▶ Goal
Reproduce every line of the material below verbatim, omitting the pictures.

▶ Input for this task
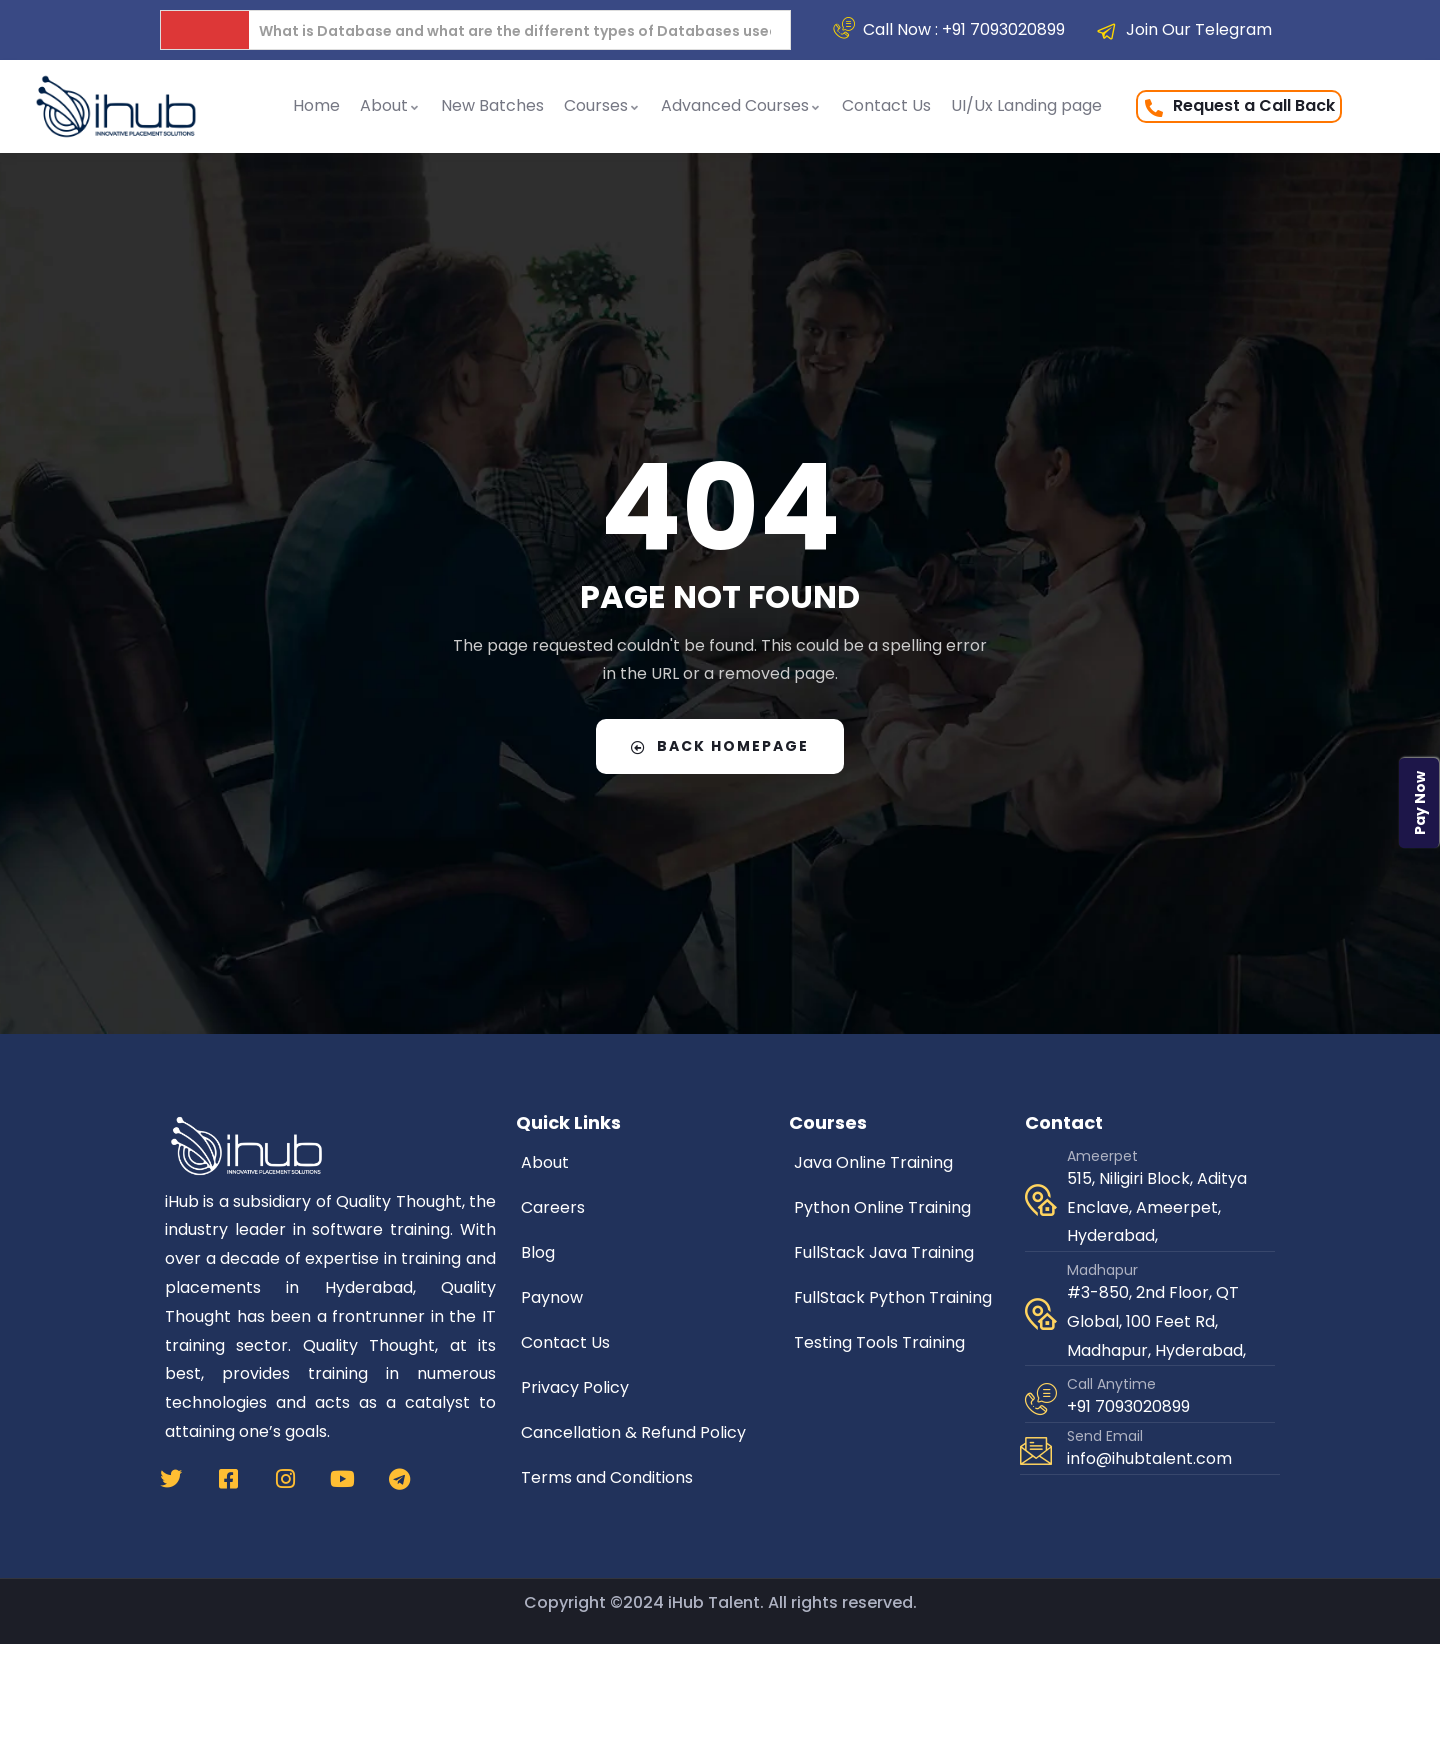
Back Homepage (720, 746)
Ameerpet (1102, 1156)
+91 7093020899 (1128, 1406)
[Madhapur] (1041, 1314)
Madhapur (1102, 1270)
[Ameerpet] (1041, 1200)
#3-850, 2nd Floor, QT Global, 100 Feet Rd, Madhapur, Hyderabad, (1156, 1321)
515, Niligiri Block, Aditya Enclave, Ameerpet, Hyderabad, (1157, 1207)
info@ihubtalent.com (1149, 1458)
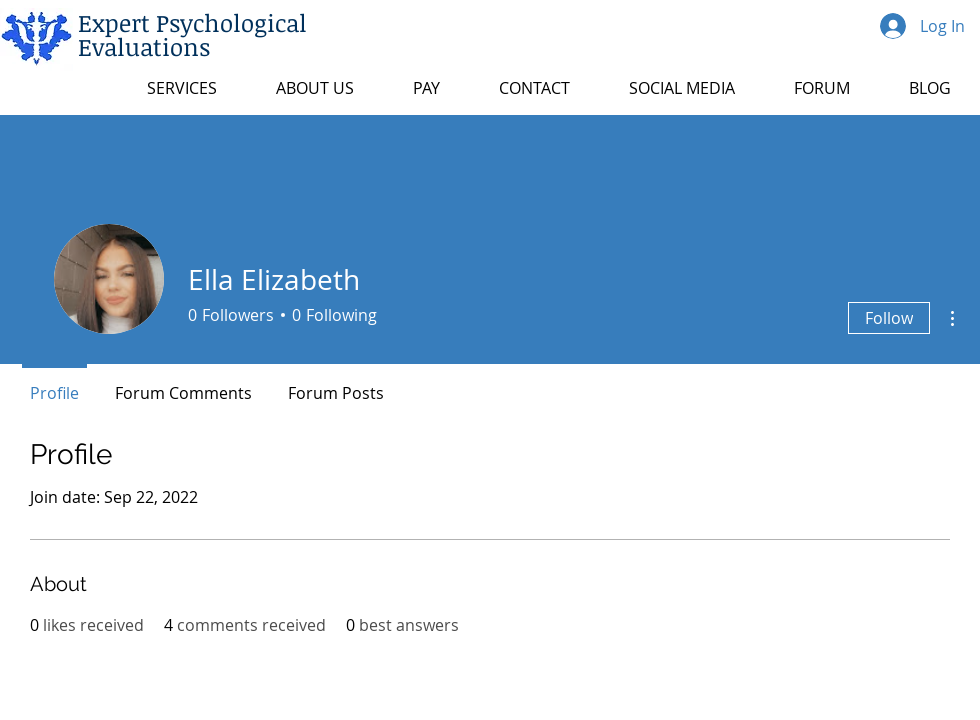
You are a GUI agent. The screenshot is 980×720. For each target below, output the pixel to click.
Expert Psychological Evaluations (192, 34)
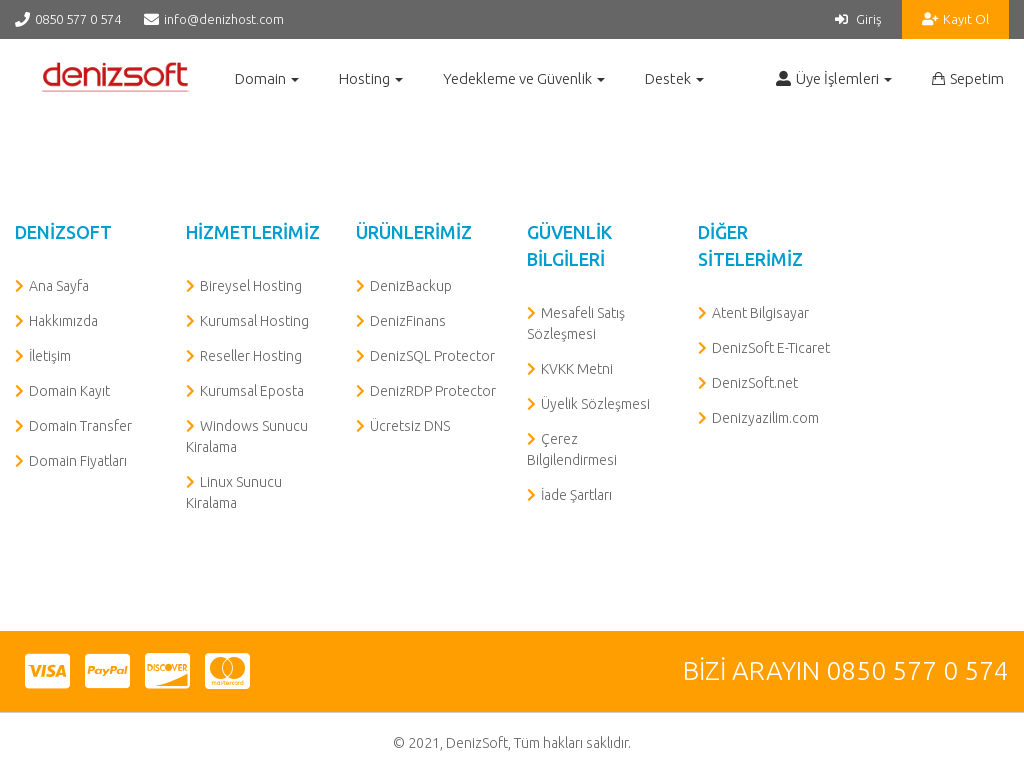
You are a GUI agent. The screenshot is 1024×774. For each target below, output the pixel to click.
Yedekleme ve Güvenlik (524, 78)
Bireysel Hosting (251, 286)
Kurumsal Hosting (254, 321)
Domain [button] (267, 78)
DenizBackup (411, 286)
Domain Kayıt (69, 391)
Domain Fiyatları (78, 461)
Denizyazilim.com (765, 418)
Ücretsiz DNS (410, 426)
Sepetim (968, 78)
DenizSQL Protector (432, 356)
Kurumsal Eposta (252, 391)
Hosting (371, 78)
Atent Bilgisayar (760, 313)
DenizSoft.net (755, 383)
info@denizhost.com (224, 19)
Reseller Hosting (251, 356)
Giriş (858, 19)
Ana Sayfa (59, 286)
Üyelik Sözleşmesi (595, 404)
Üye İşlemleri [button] (834, 78)
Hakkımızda (63, 321)
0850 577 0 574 (78, 19)
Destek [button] (674, 78)
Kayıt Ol (955, 19)
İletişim (50, 356)
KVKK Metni (577, 369)
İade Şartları (576, 495)
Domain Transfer (80, 426)
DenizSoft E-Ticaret (771, 348)
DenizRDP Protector (433, 391)
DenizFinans (408, 321)
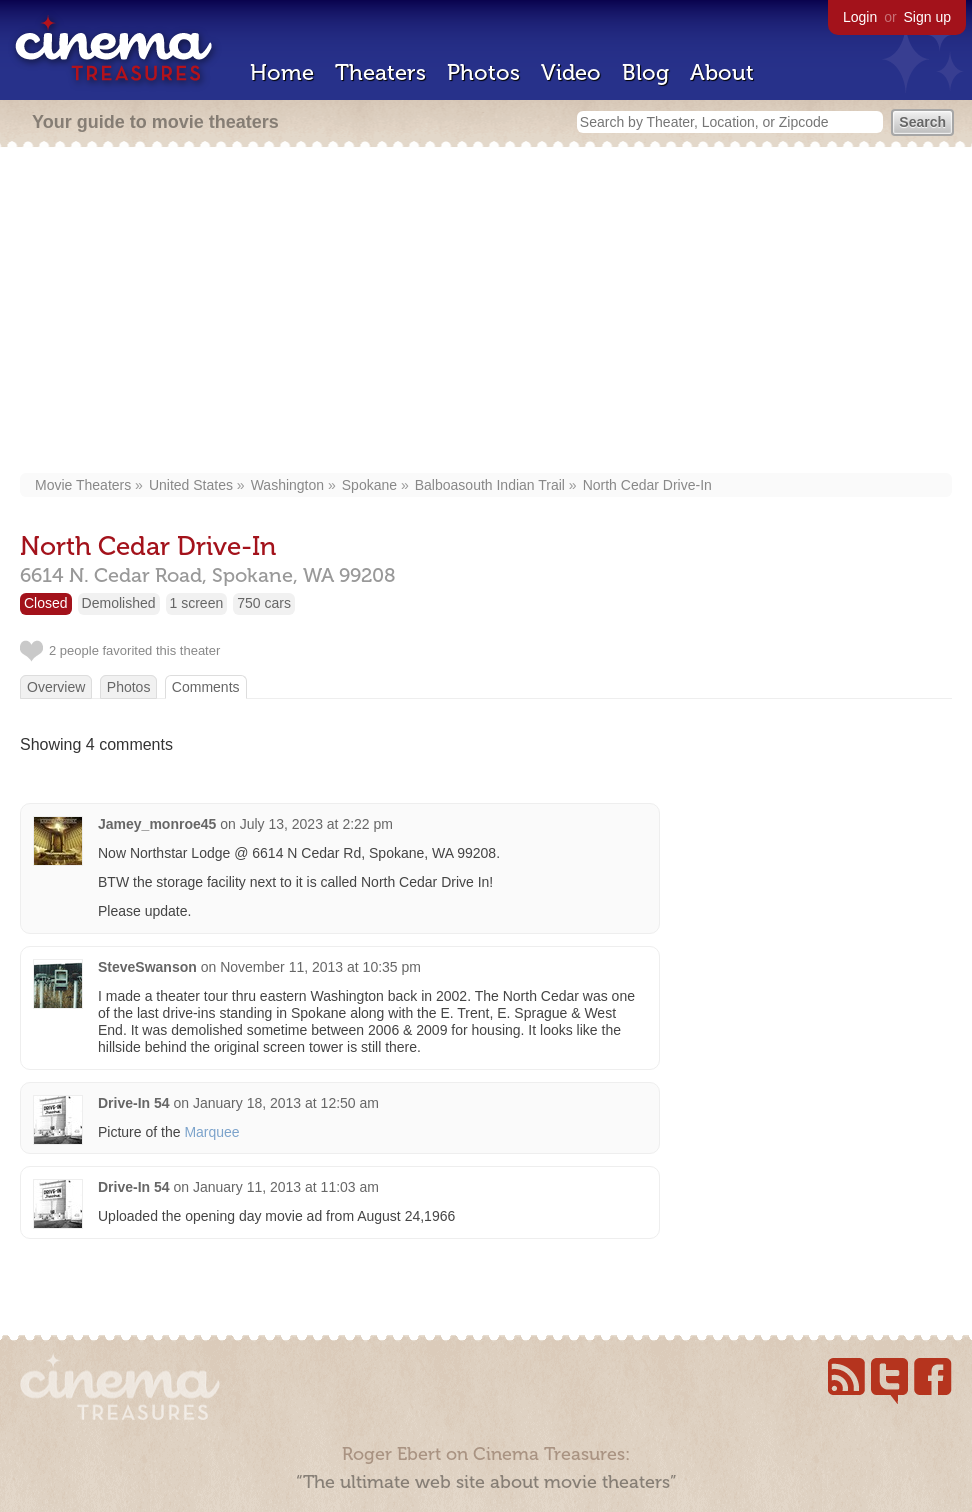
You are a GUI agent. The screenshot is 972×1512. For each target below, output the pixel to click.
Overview (56, 687)
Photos (483, 72)
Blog (645, 72)
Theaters (380, 72)
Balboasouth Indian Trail (490, 485)
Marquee (211, 1132)
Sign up (927, 17)
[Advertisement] (486, 312)
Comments (206, 687)
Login (860, 17)
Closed (46, 603)
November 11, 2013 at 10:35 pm (320, 967)
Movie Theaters (83, 485)
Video (571, 72)
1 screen (197, 603)
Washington (287, 485)
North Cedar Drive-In (647, 485)
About (722, 72)
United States (191, 485)
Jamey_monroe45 (157, 824)
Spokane (369, 485)
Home (282, 72)
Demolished (119, 603)
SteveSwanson (147, 967)
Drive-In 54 (134, 1103)
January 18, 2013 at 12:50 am (286, 1103)
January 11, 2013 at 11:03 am (286, 1187)
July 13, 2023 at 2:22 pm (316, 824)
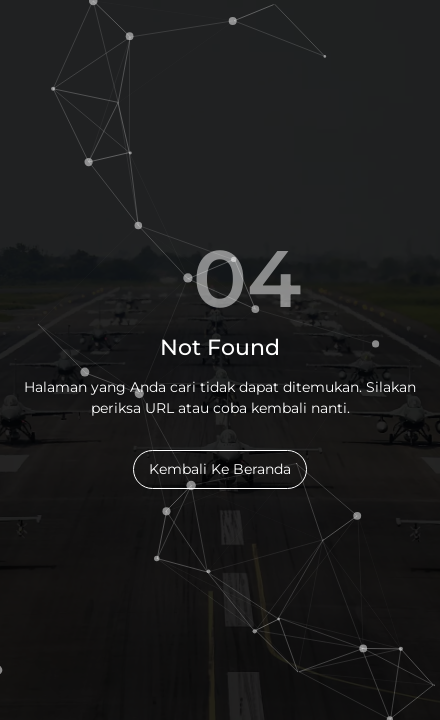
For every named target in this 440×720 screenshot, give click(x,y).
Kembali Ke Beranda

▶ Output
Back Homepage (720, 746)
Ameerpet (1102, 1156)
+91 7093020899 (1128, 1406)
[Madhapur] (1041, 1314)
Madhapur (1102, 1270)
[Ameerpet] (1041, 1200)
#3-850, 2nd Floor, QT Global, 100 Feet Rd, Madhapur, Hyderabad, (1156, 1321)
515, Niligiri Block, Aditya Enclave, Ameerpet, Hyderabad, (1157, 1207)
info@ihubtalent.com (1149, 1458)
You are a GUI agent. The screenshot is 980×720. For each target below, output the pixel to click.
Expert Psychological Evaluations (192, 34)
You are a GUI agent. The screenshot is 1024×774. For each target below, output the pixel to click.
Yedekleme ve Güvenlik (524, 78)
Bireysel Hosting (251, 286)
Kurumsal Hosting (254, 321)
Domain [button] (267, 78)
DenizBackup (411, 286)
Domain Kayıt (69, 391)
Domain Fiyatları (78, 461)
Denizyazilim.com (765, 418)
Ücretsiz DNS (410, 426)
Sepetim (968, 78)
DenizSQL Protector (432, 356)
Kurumsal Eposta (252, 391)
Hosting (371, 78)
Atent Bilgisayar (760, 313)
DenizSoft.net (755, 383)
info@denizhost.com (224, 19)
Reseller Hosting (251, 356)
Giriş (858, 19)
Ana Sayfa (59, 286)
Üyelik Sözleşmesi (595, 404)
Üye İşlemleri [button] (834, 78)
Hakkımızda (63, 321)
0850 577 0 574 (78, 19)
Destek [button] (674, 78)
Kayıt Ol (955, 19)
İletişim (50, 356)
KVKK Metni (577, 369)
İade Şartları (576, 495)
Domain Transfer (80, 426)
DenizSoft E-Ticaret (771, 348)
DenizRDP Protector (433, 391)
DenizFinans (408, 321)
You are a GUI agent. The screenshot is 972×1512. For each target below, output the pixel to click.
Overview (56, 687)
Photos (483, 72)
Blog (645, 72)
Theaters (380, 72)
Balboasouth Indian Trail (490, 485)
Marquee (211, 1132)
Sign up (927, 17)
[Advertisement] (486, 312)
Comments (206, 687)
Login (860, 17)
Closed (46, 603)
November 11, 2013 at 10:35 pm (320, 967)
Movie Theaters (83, 485)
Video (571, 72)
1 screen (197, 603)
Washington (287, 485)
North Cedar Drive-In (647, 485)
About (722, 72)
United States (191, 485)
Jamey_monroe45 (157, 824)
Spokane (369, 485)
Home (282, 72)
Demolished (119, 603)
SteveSwanson (147, 967)
Drive-In 54 (134, 1103)
January 18, 2013 at 12:50 am (286, 1103)
January 11, 2013 at 11:03 am (286, 1187)
July 13, 2023 at 2:22 pm (316, 824)
For every named target in this 440×720 screenshot, give click(x,y).
Kembali Ke Beranda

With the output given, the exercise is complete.